**YOUR GOAL**
The records come next. Copy all of them exactly.

**RECORDS SUPPLIED**
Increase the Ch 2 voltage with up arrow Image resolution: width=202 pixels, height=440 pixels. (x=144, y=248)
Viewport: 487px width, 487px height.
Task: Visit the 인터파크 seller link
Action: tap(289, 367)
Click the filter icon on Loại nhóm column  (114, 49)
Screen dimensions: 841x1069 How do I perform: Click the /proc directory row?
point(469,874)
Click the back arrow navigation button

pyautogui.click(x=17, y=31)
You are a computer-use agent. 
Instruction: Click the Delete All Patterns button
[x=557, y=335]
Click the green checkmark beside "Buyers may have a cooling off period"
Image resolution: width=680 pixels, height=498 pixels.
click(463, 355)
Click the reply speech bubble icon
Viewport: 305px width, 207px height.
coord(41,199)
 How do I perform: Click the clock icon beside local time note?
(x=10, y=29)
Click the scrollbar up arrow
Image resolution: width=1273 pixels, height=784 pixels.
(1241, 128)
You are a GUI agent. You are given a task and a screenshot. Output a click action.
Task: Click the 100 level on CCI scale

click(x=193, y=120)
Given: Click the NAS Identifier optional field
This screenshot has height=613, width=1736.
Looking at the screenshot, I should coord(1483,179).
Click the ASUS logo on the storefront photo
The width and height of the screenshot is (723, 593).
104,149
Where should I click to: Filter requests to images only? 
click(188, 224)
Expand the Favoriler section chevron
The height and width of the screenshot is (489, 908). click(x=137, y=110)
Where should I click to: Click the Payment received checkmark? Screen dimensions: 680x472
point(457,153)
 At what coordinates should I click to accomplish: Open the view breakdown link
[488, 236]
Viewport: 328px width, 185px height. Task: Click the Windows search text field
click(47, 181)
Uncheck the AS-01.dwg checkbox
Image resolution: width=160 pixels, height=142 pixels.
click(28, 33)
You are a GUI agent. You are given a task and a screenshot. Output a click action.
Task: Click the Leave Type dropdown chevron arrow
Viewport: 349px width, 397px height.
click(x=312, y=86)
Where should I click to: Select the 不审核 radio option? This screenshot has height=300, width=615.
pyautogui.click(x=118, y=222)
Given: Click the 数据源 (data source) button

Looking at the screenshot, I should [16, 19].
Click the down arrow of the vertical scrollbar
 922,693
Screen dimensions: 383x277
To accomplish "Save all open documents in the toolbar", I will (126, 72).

**EXPECTED OUTPUT**
Increase the Ch 2 voltage with up arrow Image resolution: width=202 pixels, height=440 pixels. (x=144, y=248)
Viewport: 487px width, 487px height.
Task: Visit the 인터파크 seller link
Action: tap(289, 367)
Click the filter icon on Loại nhóm column  (114, 49)
Screen dimensions: 841x1069 How do I perform: Click the /proc directory row?
point(469,874)
Click the back arrow navigation button

pyautogui.click(x=17, y=31)
You are a computer-use agent. 
Instruction: Click the Delete All Patterns button
[x=557, y=335]
Click the green checkmark beside "Buyers may have a cooling off period"
Image resolution: width=680 pixels, height=498 pixels.
click(463, 355)
Click the reply speech bubble icon
Viewport: 305px width, 207px height.
coord(41,199)
 How do I perform: Click the clock icon beside local time note?
(x=10, y=29)
Click the scrollbar up arrow
Image resolution: width=1273 pixels, height=784 pixels.
(1241, 128)
You are a GUI agent. You are given a task and a screenshot. Output a click action.
Task: Click the 100 level on CCI scale

click(x=193, y=120)
Given: Click the NAS Identifier optional field
This screenshot has height=613, width=1736.
Looking at the screenshot, I should coord(1483,179).
Click the ASUS logo on the storefront photo
The width and height of the screenshot is (723, 593).
104,149
Where should I click to: Filter requests to images only? 
click(188, 224)
Expand the Favoriler section chevron
The height and width of the screenshot is (489, 908). click(x=137, y=110)
Where should I click to: Click the Payment received checkmark? Screen dimensions: 680x472
point(457,153)
 At what coordinates should I click to accomplish: Open the view breakdown link
[488, 236]
Viewport: 328px width, 185px height. Task: Click the Windows search text field
click(47, 181)
Uncheck the AS-01.dwg checkbox
Image resolution: width=160 pixels, height=142 pixels.
click(28, 33)
You are a GUI agent. You are given a task and a screenshot. Output a click action.
Task: Click the Leave Type dropdown chevron arrow
Viewport: 349px width, 397px height.
click(x=312, y=86)
Where should I click to: Select the 不审核 radio option? This screenshot has height=300, width=615.
pyautogui.click(x=118, y=222)
Given: Click the 数据源 (data source) button

Looking at the screenshot, I should [16, 19].
Click the down arrow of the vertical scrollbar
 922,693
Screen dimensions: 383x277
To accomplish "Save all open documents in the toolbar", I will (126, 72).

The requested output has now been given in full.